How physicians are learning to talk to patients about dying

A conversation guide is helping physicians learn strategies for some of the most difficult discussions they have as care providers — telling patients they are dying.

Physicians can be so focused on trying to fix each ailment that "no one is addressing the big picture," particularly when addressing patients who are dying, said Lynn Black, MD, a physician at Boston-based Massachusetts General Hospital.

Dr. Black, along with hundreds of other physicians at Massachusetts General Hospital, are now receiving training to talk seriously with ill patients about their goals, values and prognoses. To practice these conversations, physicians use a script based on the Serious Illness Conversation Guide.

The guide has trained more than 6,500 clinicians across the globe since its 2012 inception, said Rachelle Bernacki, MD, associate director of the Serious Illness Care Program at Ariadne Labs in Boston.

Juliet Jacobsen, MD, a palliative care physician at Mass General, serves as medical director for the Continuum Project, which works to quickly train clinicians to navigate through these conversations.

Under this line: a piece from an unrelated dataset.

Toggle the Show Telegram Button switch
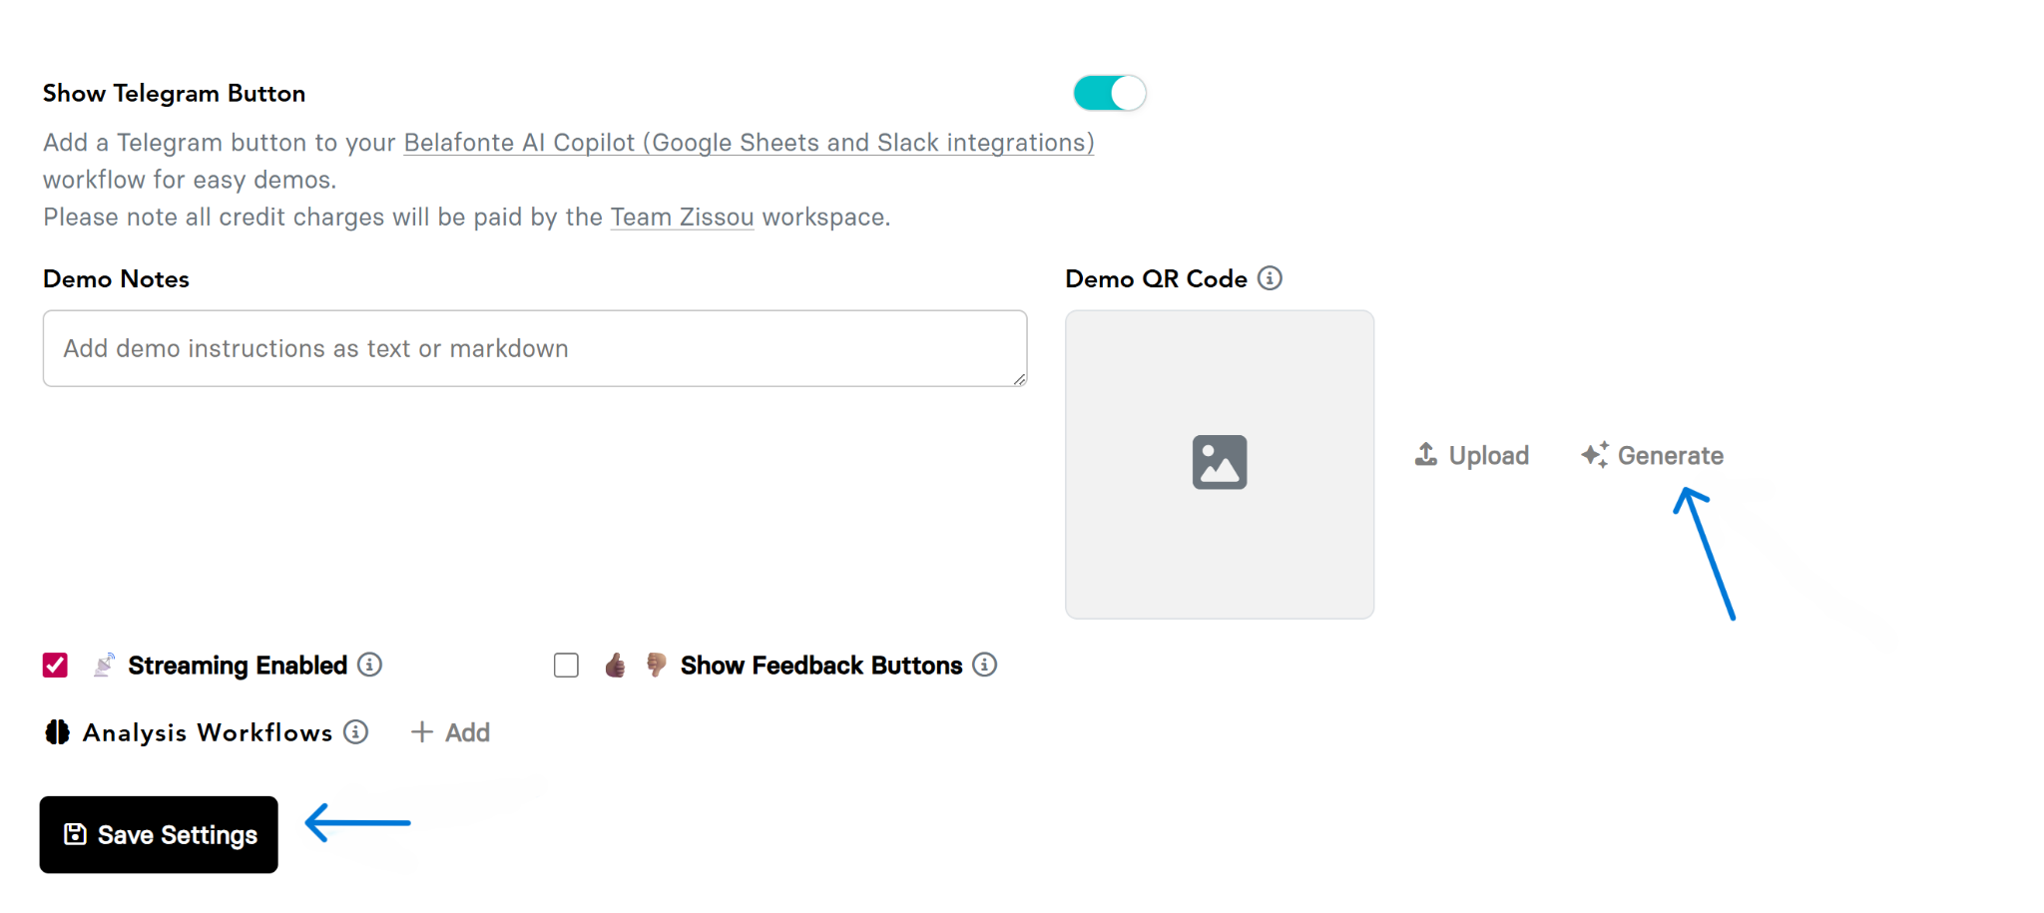Screen dimensions: 2044x913 [1109, 94]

To help physicians begin these discussions, Dr. Jacobsen gives them a laminated page with scripted language. The participants engage in role playing with professional actors, where they tend to quickly experience communication difficulties. To solve these difficulties, Dr. Jacobsen encourages physicians to allow more silence and respond to patients' emotions rather than only their words.

The scripted conversation is significantly different from how physicians have been trained to talk with patients, Dr. Jacobsen acknowledged. However, the script does not intend to reach any decision or complete end-of-life paperwork.

Rather, the scripted conversations serve as a way for physicians to step back from day-to-day problem solving and discuss the patients' understanding of their illness, their hopes and worries and their disease trajectory.

Dr. Jacobsen's team suggests physicians use compassionate language to discuss a prognosis without asserting certainty. Some examples include saying, "I worry the decline we have seen is going to continue," or, "I worry something serious may happen in the next few months."

The team plans to follow up with physicians after the training to ensure they are having these conversations with patients, beginning with patients who have been deemed likely to die within three years.

Dallas-based Baylor Scott & White Health, Lowell (Mass.) General Hospital, Philadelphia-based University of Pennsylvania and hospitals in 34 foreign countries are also beginning to roll out the conversation guide, Dr. Bernacki said.

"Our goal is for every patient with serious illness to have a meaningful conversation about what they care about, in every place," Dr. Bernacki said.